▼

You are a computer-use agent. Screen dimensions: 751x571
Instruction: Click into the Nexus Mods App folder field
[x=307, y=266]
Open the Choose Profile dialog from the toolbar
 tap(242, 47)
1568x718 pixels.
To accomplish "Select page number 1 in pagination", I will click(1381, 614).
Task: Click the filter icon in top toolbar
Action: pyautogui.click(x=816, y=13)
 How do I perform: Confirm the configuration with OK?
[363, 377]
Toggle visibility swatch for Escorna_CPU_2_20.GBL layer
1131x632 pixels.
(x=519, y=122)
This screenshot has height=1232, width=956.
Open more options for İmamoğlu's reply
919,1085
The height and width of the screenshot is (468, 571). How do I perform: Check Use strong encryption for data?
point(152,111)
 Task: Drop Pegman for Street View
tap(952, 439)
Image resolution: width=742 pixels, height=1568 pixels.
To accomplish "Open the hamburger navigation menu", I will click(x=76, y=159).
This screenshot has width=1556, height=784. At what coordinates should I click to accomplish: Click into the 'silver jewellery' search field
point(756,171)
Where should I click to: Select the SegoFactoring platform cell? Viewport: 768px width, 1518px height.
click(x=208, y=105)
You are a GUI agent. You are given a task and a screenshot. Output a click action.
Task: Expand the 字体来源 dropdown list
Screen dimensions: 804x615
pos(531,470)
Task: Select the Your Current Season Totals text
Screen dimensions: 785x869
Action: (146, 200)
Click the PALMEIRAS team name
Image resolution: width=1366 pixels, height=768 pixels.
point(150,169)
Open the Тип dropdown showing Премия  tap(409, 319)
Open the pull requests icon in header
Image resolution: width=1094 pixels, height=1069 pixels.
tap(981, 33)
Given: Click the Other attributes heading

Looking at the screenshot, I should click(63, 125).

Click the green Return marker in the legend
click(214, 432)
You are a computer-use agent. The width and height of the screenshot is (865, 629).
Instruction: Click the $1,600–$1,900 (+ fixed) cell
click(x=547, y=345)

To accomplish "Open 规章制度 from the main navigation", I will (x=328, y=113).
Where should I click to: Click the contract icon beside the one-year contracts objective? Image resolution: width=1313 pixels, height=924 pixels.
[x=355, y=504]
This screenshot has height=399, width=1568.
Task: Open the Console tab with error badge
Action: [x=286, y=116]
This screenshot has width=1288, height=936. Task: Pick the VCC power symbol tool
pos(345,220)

▲

Exercise aim →
Your job is to copy all the records exactly.

Output of the exercise →
You are a computer-use agent. Screen dimensions: 751x571
Instruction: Click into the Nexus Mods App folder field
[x=307, y=266]
Open the Choose Profile dialog from the toolbar
 tap(242, 47)
1568x718 pixels.
To accomplish "Select page number 1 in pagination", I will click(1381, 614).
Task: Click the filter icon in top toolbar
Action: pyautogui.click(x=816, y=13)
 How do I perform: Confirm the configuration with OK?
[363, 377]
Toggle visibility swatch for Escorna_CPU_2_20.GBL layer
1131x632 pixels.
(x=519, y=122)
This screenshot has height=1232, width=956.
Open more options for İmamoğlu's reply
919,1085
The height and width of the screenshot is (468, 571). How do I perform: Check Use strong encryption for data?
point(152,111)
 Task: Drop Pegman for Street View
tap(952, 439)
Image resolution: width=742 pixels, height=1568 pixels.
To accomplish "Open the hamburger navigation menu", I will click(x=76, y=159).
This screenshot has width=1556, height=784. At what coordinates should I click to accomplish: Click into the 'silver jewellery' search field
point(756,171)
Where should I click to: Select the SegoFactoring platform cell? Viewport: 768px width, 1518px height.
click(x=208, y=105)
You are a GUI agent. You are given a task and a screenshot. Output a click action.
Task: Expand the 字体来源 dropdown list
Screen dimensions: 804x615
pos(531,470)
Task: Select the Your Current Season Totals text
Screen dimensions: 785x869
Action: (146, 200)
Click the PALMEIRAS team name
Image resolution: width=1366 pixels, height=768 pixels.
point(150,169)
Open the Тип dropdown showing Премия  tap(409, 319)
Open the pull requests icon in header
Image resolution: width=1094 pixels, height=1069 pixels.
tap(981, 33)
Given: Click the Other attributes heading

Looking at the screenshot, I should click(63, 125).

Click the green Return marker in the legend
click(214, 432)
You are a computer-use agent. The width and height of the screenshot is (865, 629).
Instruction: Click the $1,600–$1,900 (+ fixed) cell
click(x=547, y=345)

To accomplish "Open 规章制度 from the main navigation", I will (x=328, y=113).
Where should I click to: Click the contract icon beside the one-year contracts objective? Image resolution: width=1313 pixels, height=924 pixels.
[x=355, y=504]
This screenshot has height=399, width=1568.
Task: Open the Console tab with error badge
Action: [x=286, y=116]
This screenshot has width=1288, height=936. Task: Pick the VCC power symbol tool
pos(345,220)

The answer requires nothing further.